◆ Instrução
Copie, no texto sobre a interferência humana na Terra, o trecho que vai de "Estudo sobre pólen" até "da vida humana?".

◆ Trecho do texto
━━━━━━━━━━━━━━━━━━━━
Interferência humana na Terra é mais antiga e nociva do que se imaginava

Estudo sobre pólen antigo revela que milênios de atividades humanas transformaram os ecossistemas da Terra logo que a Era do Gelo terminou.

Oficialmente, estamos no que é conhecido como Holoceno, época geológica iniciada ao fim da última era glacial. Mas a influência da atividade humana sobre os ecossistemas da Terra tornou-se tão extrema a ponto de parecer ser a principal responsável pelas transformações ambientais, levando alguns cientistas a argumentar que estamos em uma nova época denominada Antropoceno.

Mas o uso do termo ainda está em debate e uma das principais controvérsias é quando teria sido o início dessa nova época. Meados do século 20? A revolução industrial? Ou poderia ser ainda antes — por exemplo, quando a agricultura passou a ser uma característica dominante da vida humana?

Um novo estudo sugere que a melhor resposta pode ser a última. De acordo com uma equipe de pesquisa liderada por Ondrej Mottl e Suzette GA Flantua, ambos da Universidade de Bergen, na Noruega, a vegetação do planeta começou a mudar drasticamente entre 4,6 e 2,9 mil anos atrás, e é provável que o principal motivo tenha sido a atividade humana: agricultura, desmatamento e uso de fogo para limpeza do solo.

“A nossa pesquisa é o primeiro estudo quantitativo que demonstra o provável forte impacto humano sobre o planeta não apenas nas últimas décadas ou séculos, mas há milhares de anos”, afirma Mottl sobre sua pesquisa, publicada em maio na revista científica Science. As transformações nas paisagens nos últimos dois séculos, apesar de drásticas, parecem ser continuações de tendências originadas há milhares de anos.

Mas outra grande descoberta da pesquisa não é menos importante. As mudanças na vegetação nos últimos milhares de anos é comparável com a intensidade de transformações na vegetação ocorridas quando a Era do Gelo deu lugar ao aquecimento do planeta entre 16 e 10 mil anos atrás. Foi na época em que os mantos de gelo e geleiras que recobriam grande parte do Hemisfério Norte recuaram, quando as paisagens de gelo se transformaram em florestas, tundras e pradarias, e quando um aumento de 6 graus Celsius na temperatura global provocou mudanças na vegetação em todo o mundo.

“Não se esperava que as transformações dos últimos milhares de anos fossem ainda mais significativas do que as mudanças que sucederam ao fim da Idade do Gelo”, conta Flantua.

História escrita em pólen

Os resultados do estudo foram obtidos a partir de 1.181 sequências de pólen fóssil coletadas de diversos locais ao redor do mundo. O pólen soprado pelo vento ou levado pela chuva a um lago ou pântano pode ficar soterrado nos sedimentos no fundo, preservando um retrato da vegetação existente ao redor do corpo d’água em um determinado momento, que pode ser determinado por datação por radiocarbono.
━━━━━━━━━━━━━━━━━━━━
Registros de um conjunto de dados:

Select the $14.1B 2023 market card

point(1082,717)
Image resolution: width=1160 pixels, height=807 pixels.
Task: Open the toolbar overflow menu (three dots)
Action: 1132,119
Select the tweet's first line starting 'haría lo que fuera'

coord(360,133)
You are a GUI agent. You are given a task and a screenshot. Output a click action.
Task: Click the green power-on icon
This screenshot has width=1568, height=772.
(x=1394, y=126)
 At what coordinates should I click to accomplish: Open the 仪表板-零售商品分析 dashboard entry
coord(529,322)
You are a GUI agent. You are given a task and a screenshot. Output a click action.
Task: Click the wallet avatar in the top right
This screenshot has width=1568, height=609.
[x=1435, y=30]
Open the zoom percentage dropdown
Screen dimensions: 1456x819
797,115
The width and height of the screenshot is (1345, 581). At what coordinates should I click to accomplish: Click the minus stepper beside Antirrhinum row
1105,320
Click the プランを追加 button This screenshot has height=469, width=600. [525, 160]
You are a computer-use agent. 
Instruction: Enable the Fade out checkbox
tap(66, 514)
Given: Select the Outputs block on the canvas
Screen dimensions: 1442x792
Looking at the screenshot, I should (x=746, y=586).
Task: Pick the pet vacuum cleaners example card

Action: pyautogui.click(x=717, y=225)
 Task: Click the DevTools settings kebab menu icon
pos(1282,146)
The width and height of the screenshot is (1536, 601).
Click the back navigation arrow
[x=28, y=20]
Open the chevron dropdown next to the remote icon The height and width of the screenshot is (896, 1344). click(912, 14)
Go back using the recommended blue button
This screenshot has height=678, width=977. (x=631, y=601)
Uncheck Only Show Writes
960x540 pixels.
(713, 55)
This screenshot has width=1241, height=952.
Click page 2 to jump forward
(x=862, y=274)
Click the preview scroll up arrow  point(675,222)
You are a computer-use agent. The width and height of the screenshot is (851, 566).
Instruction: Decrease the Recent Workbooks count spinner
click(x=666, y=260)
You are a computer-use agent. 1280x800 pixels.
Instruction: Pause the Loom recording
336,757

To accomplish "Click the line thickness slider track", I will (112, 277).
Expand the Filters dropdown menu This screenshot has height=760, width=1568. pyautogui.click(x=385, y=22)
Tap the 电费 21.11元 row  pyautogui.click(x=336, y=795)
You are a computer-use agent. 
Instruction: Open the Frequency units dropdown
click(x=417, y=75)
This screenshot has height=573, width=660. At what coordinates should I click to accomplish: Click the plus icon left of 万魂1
━━━━━━━━━━━━━━━━━━━━
◆ Resposta final
Estudo sobre pólen antigo revela que milênios de atividades humanas transformaram os ecossistemas da Terra logo que a Era do Gelo terminou.

Oficialmente, estamos no que é conhecido como Holoceno, época geológica iniciada ao fim da última era glacial. Mas a influência da atividade humana sobre os ecossistemas da Terra tornou-se tão extrema a ponto de parecer ser a principal responsável pelas transformações ambientais, levando alguns cientistas a argumentar que estamos em uma nova época denominada Antropoceno.

Mas o uso do termo ainda está em debate e uma das principais controvérsias é quando teria sido o início dessa nova época. Meados do século 20? A revolução industrial? Ou poderia ser ainda antes — por exemplo, quando a agricultura passou a ser uma característica dominante da vida humana?